### [The problem]
Copy the items from the start through the line containing "click(x=1260, y=627)", replacing "Instruction" with "Command" and keeping everything else the same.

### [Task material]
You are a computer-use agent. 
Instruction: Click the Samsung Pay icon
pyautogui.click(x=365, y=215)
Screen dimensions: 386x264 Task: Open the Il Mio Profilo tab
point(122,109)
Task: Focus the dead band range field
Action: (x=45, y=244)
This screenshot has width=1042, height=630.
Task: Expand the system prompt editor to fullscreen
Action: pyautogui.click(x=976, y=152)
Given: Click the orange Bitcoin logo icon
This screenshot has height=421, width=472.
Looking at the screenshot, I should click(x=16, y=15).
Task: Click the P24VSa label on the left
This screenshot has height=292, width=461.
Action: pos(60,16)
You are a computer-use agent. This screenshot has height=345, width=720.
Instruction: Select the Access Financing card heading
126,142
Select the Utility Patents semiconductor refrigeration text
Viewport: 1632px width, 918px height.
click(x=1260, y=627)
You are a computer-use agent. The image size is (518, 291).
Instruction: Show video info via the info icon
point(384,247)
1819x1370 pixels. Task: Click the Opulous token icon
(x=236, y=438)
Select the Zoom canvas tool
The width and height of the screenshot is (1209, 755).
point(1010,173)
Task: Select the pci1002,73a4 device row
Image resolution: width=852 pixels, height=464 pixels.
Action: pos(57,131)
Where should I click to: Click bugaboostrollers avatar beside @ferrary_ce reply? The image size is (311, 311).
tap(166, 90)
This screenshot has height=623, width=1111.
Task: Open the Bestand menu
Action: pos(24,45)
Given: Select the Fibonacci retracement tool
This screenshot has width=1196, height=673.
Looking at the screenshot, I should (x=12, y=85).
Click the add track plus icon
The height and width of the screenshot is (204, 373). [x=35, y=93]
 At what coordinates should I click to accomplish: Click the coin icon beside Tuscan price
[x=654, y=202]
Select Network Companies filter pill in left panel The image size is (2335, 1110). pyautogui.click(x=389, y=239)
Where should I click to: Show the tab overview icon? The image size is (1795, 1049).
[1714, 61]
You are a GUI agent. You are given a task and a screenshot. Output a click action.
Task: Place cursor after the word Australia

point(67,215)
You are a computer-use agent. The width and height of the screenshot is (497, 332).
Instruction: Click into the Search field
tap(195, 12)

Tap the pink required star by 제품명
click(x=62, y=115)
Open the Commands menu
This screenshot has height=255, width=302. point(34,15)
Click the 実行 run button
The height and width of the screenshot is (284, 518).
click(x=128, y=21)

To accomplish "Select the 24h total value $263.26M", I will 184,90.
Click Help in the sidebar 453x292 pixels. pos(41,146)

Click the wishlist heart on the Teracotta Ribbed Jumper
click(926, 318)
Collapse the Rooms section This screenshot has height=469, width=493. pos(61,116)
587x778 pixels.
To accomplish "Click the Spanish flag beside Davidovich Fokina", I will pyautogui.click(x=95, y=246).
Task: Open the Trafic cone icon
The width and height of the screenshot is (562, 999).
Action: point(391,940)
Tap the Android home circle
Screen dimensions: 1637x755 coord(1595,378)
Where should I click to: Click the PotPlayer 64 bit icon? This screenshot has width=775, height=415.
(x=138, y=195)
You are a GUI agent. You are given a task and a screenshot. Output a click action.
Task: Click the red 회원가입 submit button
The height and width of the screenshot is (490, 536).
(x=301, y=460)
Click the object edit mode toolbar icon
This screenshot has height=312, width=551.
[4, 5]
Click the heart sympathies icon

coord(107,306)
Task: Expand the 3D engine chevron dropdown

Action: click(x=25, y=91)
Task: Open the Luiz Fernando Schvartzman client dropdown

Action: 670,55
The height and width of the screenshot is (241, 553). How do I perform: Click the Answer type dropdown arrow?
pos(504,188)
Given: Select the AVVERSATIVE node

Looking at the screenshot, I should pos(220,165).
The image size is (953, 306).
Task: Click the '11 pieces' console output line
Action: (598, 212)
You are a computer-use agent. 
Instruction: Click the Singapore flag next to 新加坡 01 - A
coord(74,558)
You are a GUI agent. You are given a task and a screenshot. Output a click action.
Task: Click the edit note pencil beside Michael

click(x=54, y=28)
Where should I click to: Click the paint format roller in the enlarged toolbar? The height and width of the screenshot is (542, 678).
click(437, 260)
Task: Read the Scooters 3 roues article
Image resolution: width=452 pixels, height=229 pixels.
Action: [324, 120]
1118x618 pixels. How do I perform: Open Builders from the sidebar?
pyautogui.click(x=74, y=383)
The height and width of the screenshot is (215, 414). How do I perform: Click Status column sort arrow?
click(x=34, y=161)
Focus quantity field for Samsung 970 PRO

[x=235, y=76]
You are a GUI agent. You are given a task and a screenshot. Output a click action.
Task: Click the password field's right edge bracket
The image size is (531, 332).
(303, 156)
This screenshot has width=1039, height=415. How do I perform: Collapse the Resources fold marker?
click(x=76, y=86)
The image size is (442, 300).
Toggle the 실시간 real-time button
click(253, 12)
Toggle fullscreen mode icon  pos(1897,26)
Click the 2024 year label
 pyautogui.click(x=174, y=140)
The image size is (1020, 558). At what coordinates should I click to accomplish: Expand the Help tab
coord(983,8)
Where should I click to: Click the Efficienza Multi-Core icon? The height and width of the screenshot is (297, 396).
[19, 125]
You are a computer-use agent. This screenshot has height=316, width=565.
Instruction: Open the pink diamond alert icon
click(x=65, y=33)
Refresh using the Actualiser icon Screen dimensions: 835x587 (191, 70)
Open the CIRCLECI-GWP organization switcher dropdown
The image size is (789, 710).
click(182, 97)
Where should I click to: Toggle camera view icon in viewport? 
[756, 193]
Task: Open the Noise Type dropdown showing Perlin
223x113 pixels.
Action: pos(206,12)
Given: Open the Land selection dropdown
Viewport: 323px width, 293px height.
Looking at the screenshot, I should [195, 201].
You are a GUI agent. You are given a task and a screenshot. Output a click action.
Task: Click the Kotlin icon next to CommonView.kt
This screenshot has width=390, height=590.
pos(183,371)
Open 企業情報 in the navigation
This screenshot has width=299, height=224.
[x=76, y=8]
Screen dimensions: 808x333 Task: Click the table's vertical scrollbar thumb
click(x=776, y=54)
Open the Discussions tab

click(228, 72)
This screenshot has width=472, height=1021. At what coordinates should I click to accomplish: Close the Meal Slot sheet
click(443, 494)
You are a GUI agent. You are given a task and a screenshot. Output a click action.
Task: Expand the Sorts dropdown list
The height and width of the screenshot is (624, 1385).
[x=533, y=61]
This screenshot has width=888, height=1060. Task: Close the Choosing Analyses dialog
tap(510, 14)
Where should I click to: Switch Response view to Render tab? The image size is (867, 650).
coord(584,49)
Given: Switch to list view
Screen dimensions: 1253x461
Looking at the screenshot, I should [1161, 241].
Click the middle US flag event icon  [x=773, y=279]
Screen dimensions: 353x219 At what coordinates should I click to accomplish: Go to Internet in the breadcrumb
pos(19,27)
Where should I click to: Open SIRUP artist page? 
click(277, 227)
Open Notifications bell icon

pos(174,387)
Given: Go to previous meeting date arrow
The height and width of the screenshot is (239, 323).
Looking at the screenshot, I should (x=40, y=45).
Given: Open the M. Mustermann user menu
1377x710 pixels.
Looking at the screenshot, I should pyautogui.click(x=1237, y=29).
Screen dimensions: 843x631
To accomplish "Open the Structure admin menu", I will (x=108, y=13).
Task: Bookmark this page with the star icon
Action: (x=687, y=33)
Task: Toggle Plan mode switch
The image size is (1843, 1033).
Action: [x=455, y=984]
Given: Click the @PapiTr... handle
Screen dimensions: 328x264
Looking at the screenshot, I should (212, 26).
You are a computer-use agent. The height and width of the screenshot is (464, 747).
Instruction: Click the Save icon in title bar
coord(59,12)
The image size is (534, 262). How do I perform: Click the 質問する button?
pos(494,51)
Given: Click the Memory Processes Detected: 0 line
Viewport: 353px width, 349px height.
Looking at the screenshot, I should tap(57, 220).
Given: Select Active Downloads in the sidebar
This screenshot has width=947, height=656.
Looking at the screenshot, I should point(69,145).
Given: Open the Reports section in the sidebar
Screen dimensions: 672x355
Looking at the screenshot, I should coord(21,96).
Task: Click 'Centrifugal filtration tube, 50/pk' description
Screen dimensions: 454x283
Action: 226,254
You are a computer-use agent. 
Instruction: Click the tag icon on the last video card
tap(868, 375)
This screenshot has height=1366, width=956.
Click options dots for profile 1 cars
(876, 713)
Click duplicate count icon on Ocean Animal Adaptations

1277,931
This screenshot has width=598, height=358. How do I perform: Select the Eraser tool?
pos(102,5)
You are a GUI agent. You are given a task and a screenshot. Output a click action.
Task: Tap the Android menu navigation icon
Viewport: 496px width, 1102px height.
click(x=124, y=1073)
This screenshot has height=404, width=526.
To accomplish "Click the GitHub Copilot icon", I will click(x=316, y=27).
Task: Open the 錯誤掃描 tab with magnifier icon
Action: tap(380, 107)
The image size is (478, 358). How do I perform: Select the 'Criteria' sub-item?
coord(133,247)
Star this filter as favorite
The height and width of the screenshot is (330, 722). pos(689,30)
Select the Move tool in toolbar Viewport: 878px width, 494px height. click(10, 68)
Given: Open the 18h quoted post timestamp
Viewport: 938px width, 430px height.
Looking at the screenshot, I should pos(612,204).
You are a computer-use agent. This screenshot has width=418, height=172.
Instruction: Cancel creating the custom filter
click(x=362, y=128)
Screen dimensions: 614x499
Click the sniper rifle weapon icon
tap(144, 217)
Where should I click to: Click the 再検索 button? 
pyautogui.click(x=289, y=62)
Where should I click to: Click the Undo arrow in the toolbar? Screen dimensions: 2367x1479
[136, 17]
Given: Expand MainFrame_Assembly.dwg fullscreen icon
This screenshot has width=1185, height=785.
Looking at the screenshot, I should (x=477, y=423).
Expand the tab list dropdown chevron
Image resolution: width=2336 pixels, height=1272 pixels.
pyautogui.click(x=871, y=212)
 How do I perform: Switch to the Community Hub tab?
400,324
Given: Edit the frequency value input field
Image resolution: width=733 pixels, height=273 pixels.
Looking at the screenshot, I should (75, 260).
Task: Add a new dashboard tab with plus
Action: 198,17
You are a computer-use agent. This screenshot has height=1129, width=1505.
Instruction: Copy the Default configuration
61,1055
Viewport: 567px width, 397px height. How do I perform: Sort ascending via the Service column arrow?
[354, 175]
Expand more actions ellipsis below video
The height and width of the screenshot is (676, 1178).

### [Worked solution]
You are a computer-use agent. 
Command: Click the Samsung Pay icon
pyautogui.click(x=365, y=215)
Screen dimensions: 386x264 Task: Open the Il Mio Profilo tab
point(122,109)
Task: Focus the dead band range field
Action: (x=45, y=244)
This screenshot has width=1042, height=630.
Task: Expand the system prompt editor to fullscreen
Action: pyautogui.click(x=976, y=152)
Given: Click the orange Bitcoin logo icon
This screenshot has height=421, width=472.
Looking at the screenshot, I should click(x=16, y=15).
Task: Click the P24VSa label on the left
This screenshot has height=292, width=461.
Action: pos(60,16)
You are a computer-use agent. This screenshot has height=345, width=720.
Command: Select the Access Financing card heading
126,142
Select the Utility Patents semiconductor refrigeration text
Viewport: 1632px width, 918px height.
click(x=1260, y=627)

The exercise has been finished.